→ PROBLEM: Pull out all lines from the listing below in which the word "computer" appears.

→ DATASET ENTRIES:

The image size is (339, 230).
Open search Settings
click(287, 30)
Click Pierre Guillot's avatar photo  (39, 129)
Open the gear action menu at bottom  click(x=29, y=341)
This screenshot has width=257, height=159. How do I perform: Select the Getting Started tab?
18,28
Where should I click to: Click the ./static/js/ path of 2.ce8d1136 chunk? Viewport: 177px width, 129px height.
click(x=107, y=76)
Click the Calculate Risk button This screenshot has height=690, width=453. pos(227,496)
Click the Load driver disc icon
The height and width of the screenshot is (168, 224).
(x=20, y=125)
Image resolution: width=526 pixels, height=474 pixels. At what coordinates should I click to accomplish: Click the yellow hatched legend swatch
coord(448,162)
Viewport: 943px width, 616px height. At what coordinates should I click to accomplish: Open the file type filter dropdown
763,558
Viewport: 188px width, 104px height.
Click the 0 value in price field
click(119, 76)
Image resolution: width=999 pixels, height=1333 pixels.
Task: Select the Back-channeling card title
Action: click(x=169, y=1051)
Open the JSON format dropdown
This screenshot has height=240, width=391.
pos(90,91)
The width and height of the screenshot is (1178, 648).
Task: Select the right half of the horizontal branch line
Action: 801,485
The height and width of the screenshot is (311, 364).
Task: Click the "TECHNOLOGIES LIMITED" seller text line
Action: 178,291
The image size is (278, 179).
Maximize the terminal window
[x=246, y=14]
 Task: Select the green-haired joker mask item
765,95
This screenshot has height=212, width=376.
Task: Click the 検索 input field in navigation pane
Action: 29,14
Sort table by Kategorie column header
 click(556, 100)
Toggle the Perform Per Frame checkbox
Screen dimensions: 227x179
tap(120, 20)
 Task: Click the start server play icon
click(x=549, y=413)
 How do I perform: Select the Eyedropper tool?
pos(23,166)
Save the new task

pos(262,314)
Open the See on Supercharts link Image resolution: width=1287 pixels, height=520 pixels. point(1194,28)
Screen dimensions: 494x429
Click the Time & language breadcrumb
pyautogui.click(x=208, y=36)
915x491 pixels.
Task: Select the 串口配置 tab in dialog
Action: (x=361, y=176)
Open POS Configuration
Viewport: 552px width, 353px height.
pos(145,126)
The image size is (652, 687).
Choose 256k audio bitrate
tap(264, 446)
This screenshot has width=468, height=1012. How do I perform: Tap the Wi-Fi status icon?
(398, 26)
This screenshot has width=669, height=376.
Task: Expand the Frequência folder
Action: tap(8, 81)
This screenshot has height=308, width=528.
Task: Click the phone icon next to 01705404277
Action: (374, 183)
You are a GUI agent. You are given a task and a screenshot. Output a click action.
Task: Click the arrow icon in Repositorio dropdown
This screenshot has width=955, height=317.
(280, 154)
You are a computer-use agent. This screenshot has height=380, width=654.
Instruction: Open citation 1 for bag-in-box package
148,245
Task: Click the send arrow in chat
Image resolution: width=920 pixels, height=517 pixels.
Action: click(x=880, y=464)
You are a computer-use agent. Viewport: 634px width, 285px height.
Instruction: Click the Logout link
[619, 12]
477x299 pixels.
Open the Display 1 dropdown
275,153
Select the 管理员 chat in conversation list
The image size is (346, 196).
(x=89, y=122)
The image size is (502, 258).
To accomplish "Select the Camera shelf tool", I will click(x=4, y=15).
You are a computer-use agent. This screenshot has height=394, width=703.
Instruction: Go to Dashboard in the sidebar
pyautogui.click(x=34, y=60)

→ RESULT FOR THIS TASK:
You are a computer-use agent. This screenshot has height=380, width=654.
You are a computer-use agent. Viewport: 634px width, 285px height.
You are a computer-use agent. This screenshot has height=394, width=703.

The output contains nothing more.